Shaun Thomas talks checkpoints:

Every database has to reconcile two uncomfortable truths: memory is fast but volatile, and disk is slow but durable. Postgres handles this tension through its Write-Ahead Log (WAL), which records every change before it happens. But the WAL can’t grow forever. At some point, Postgres needs to flush all those accumulated dirty pages to disk and declare a clean starting point. That process is called a checkpoint, and when it goes wrong, it can bring throughput to its knees.

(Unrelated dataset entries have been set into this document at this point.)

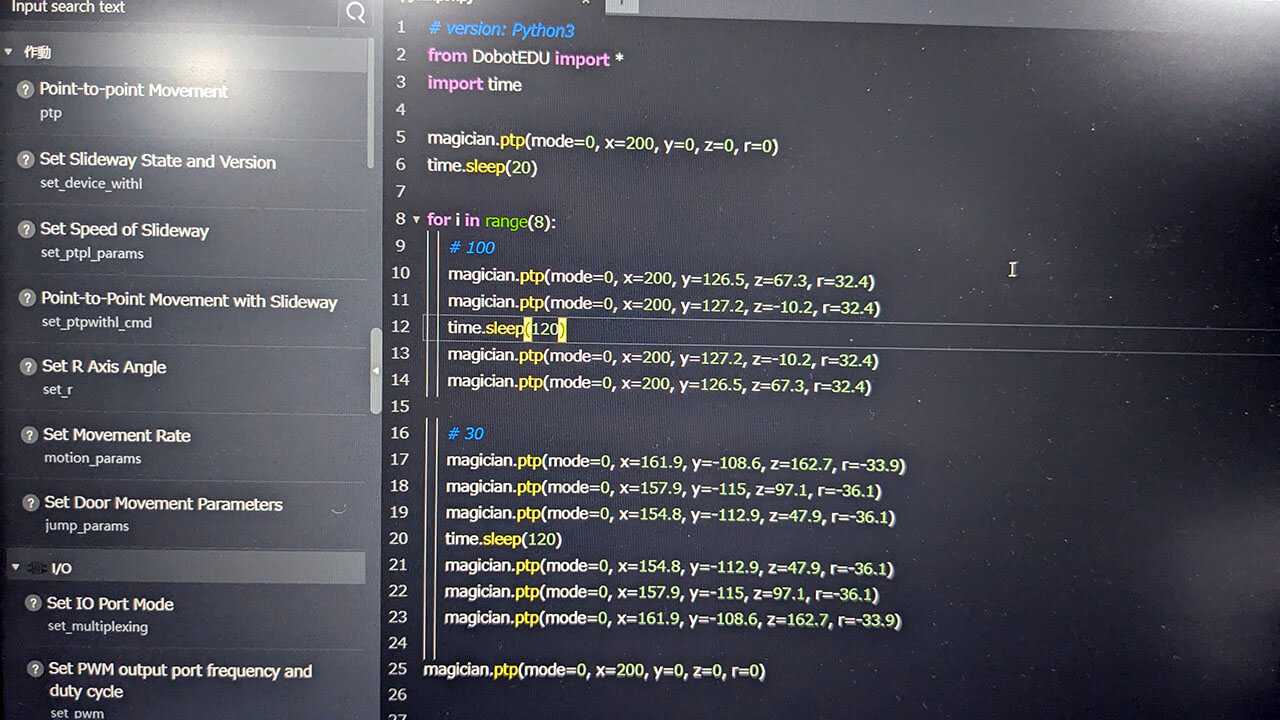The height and width of the screenshot is (720, 1280).
Task: Select Set Movement Rate API entry
Action: (x=116, y=436)
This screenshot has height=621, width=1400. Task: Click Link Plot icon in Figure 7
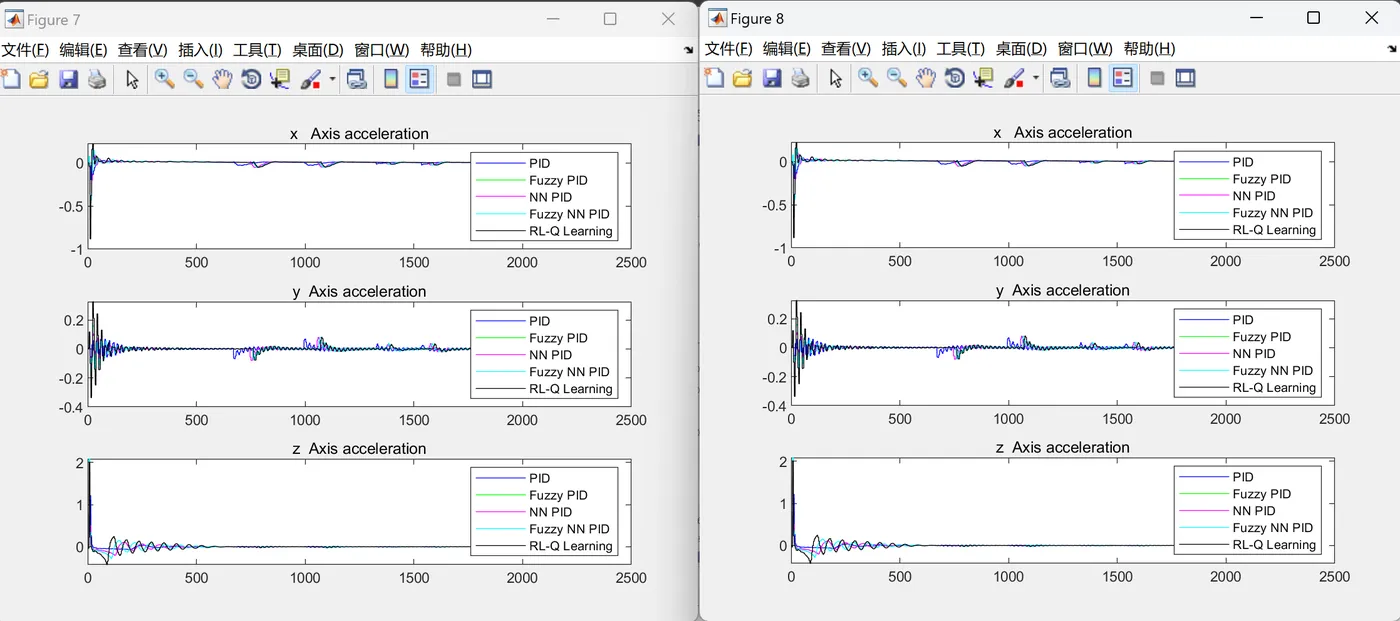pos(356,79)
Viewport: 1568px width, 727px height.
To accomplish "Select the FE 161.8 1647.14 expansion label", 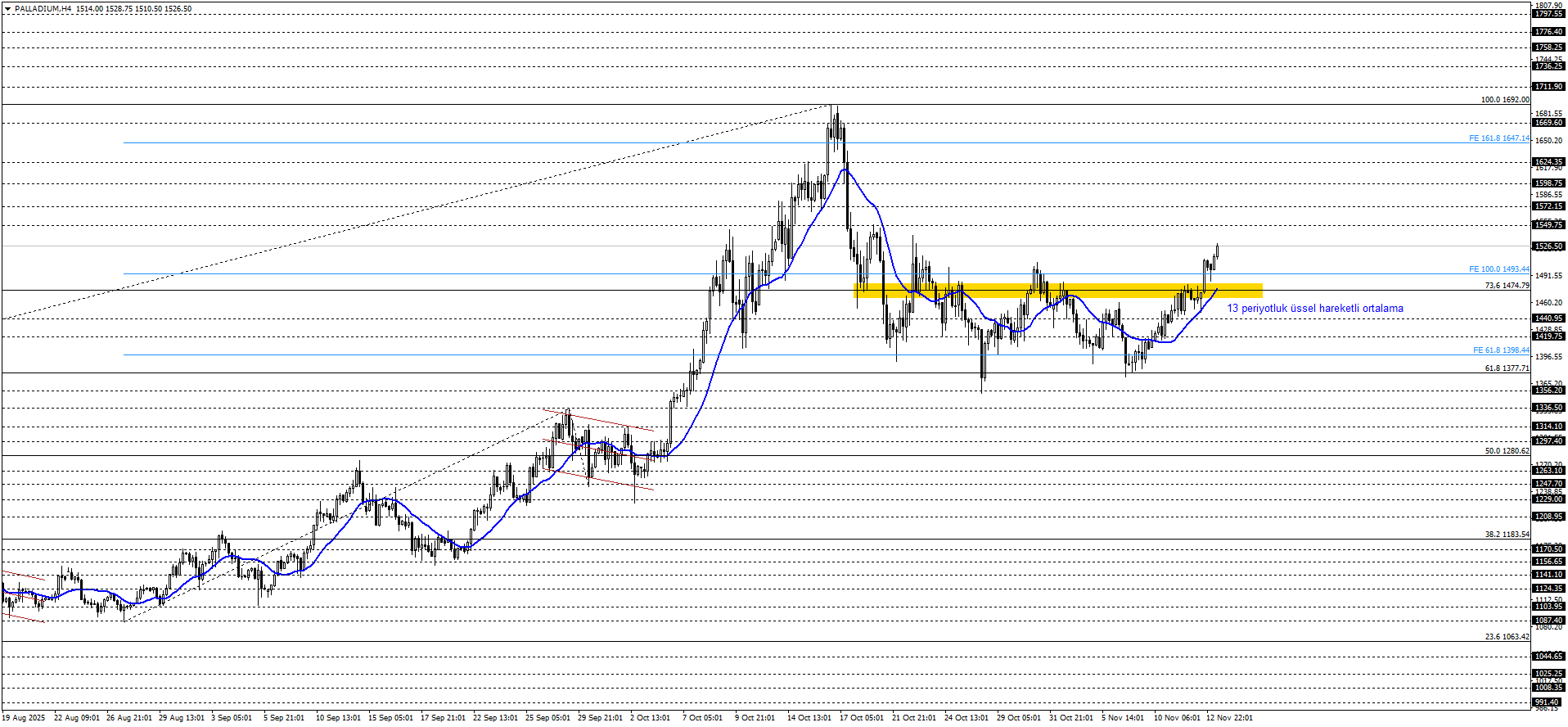I will 1498,138.
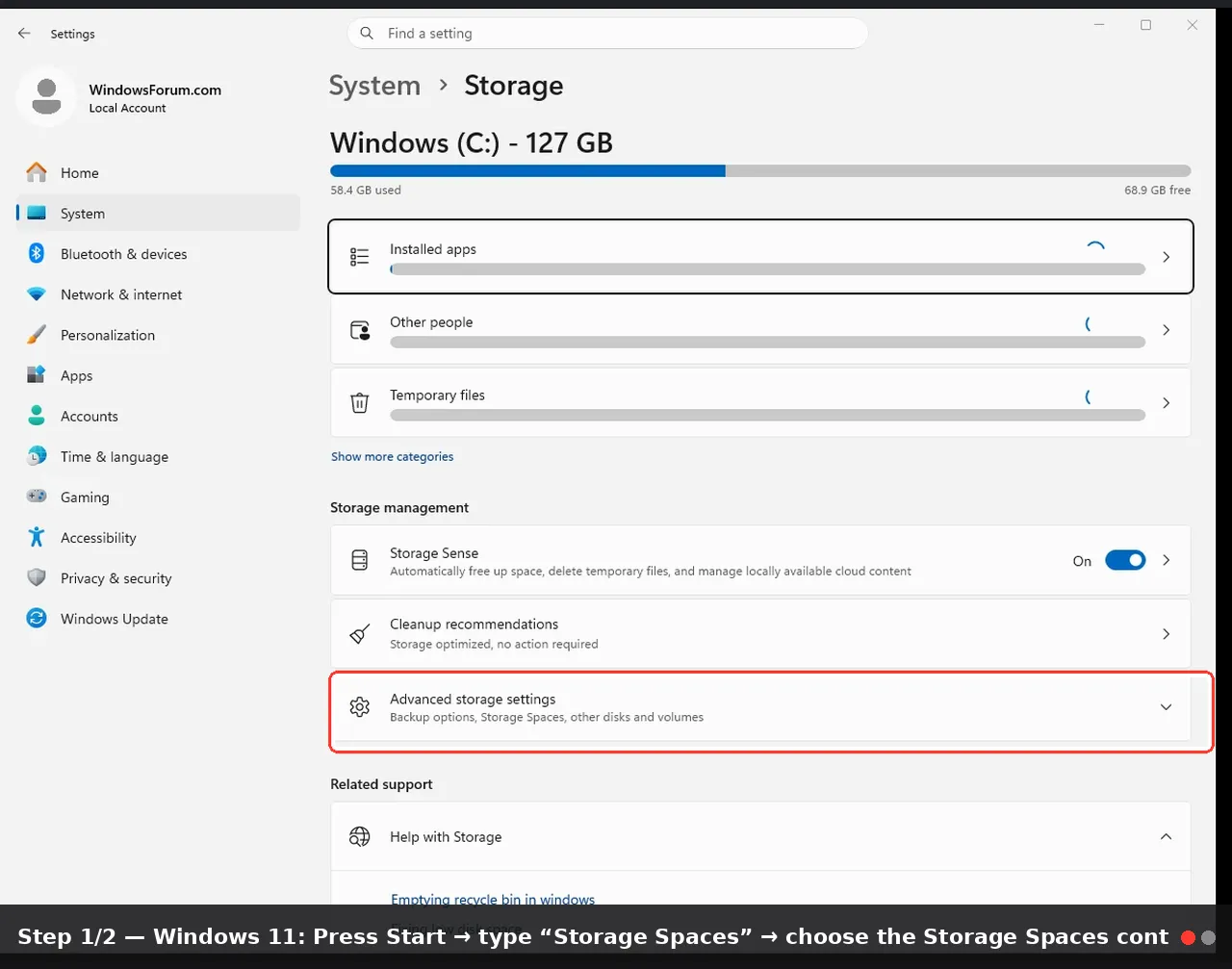This screenshot has height=969, width=1232.
Task: Click the Privacy & security shield icon
Action: point(37,577)
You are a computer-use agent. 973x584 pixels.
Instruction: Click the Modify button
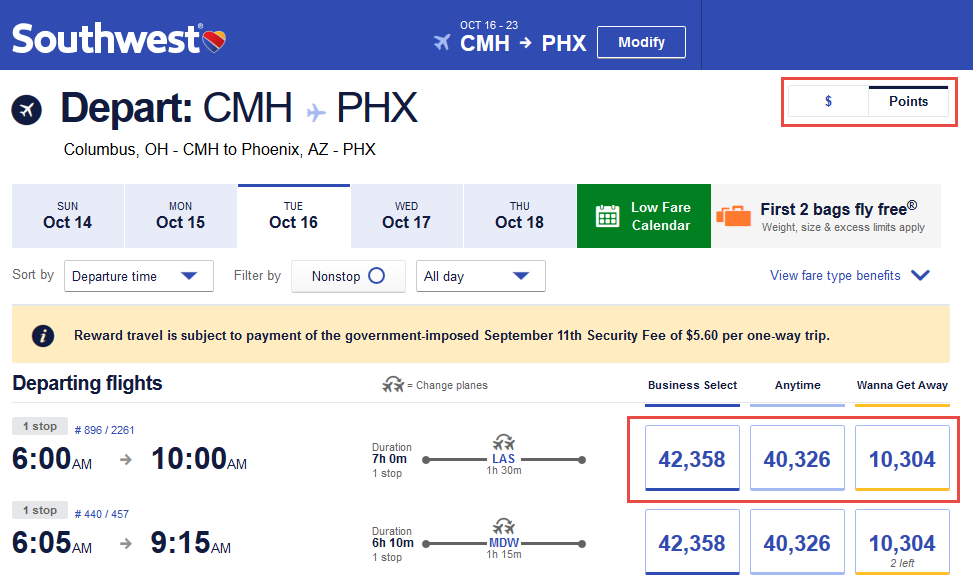click(x=642, y=42)
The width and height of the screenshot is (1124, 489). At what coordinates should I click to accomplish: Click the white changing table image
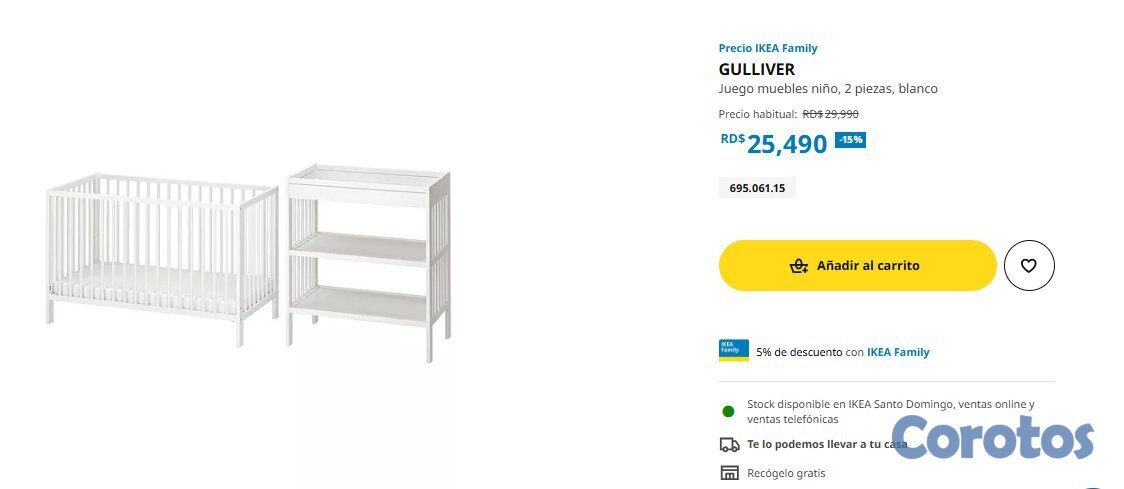pyautogui.click(x=368, y=260)
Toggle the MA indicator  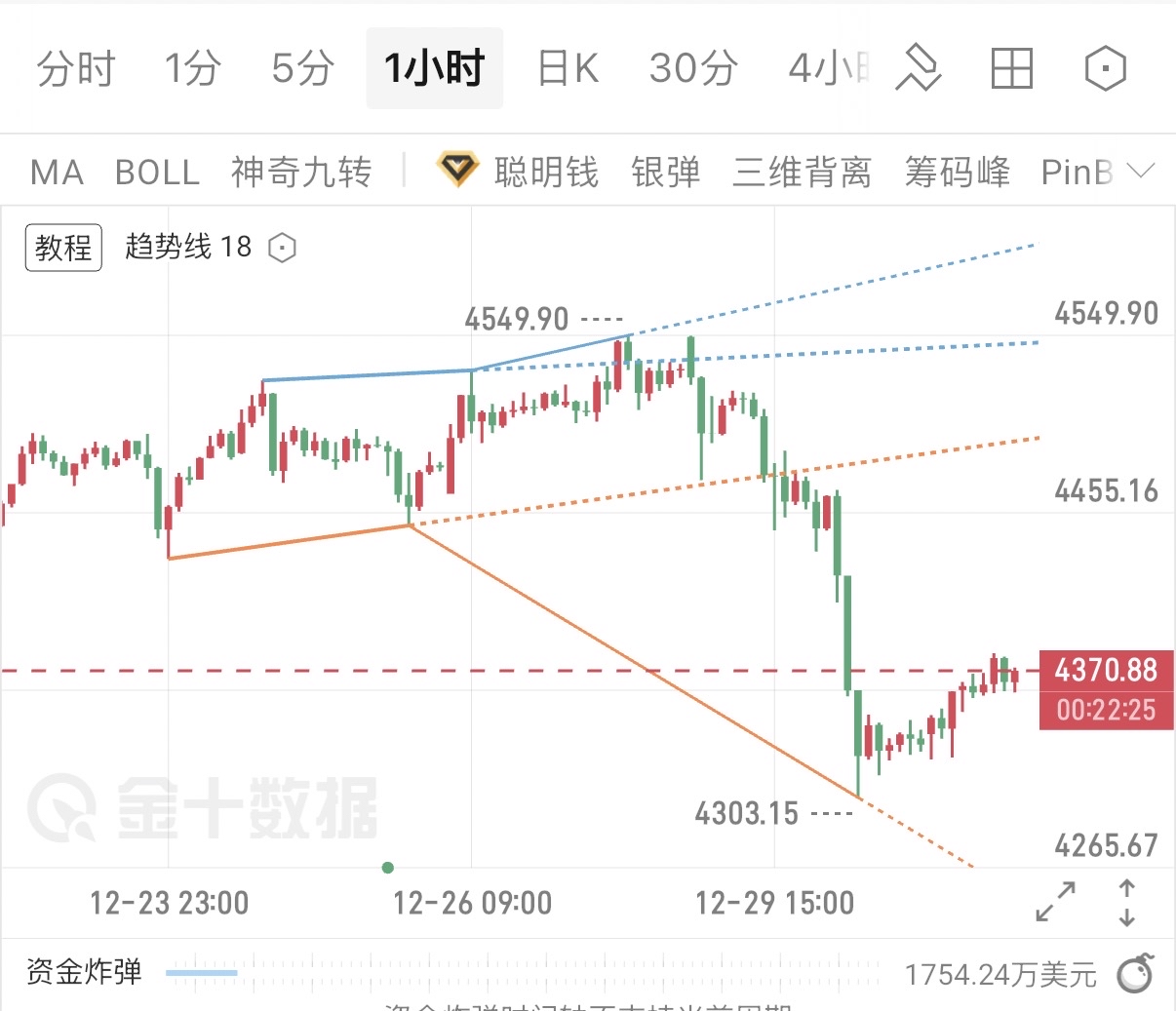tap(56, 172)
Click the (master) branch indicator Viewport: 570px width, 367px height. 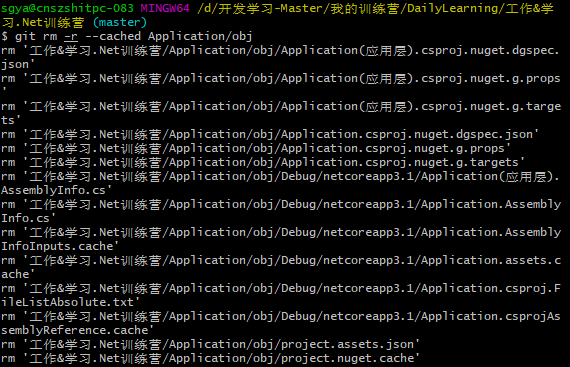pyautogui.click(x=120, y=23)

One thing I would note is that direct-attached nVME storage is approximately 1 order of magnitude slower than RAM. Yeah, that’s still a lot slower, but the gap has closed significantly. If you have PCIe 5 nVME drives (call that 12-14 GB/sec) and relatively slow RAM (20 GB/sec), it’s getting close to on par. But once you move past the top-of-the-line for disk speed, you add more orders of magnitude and everything Shaun describes becomes a problem again.

Jeremy Schneider offers a follow-up involving autovacuum_cost_delay:

A few days ago, Shaun Thomas published an article over on the pgEdge blog called [Checkpoints, Write Storms, and You]. Sadly a lot of corporate blogs don’t have comment functionality anymore. I left a few comments [on LinkedIn], but overall let me say this article is a great read, and I’m always happy to see someone dive into an important and overlooked topic, present a good technical description, and include real test results to illustrate the details.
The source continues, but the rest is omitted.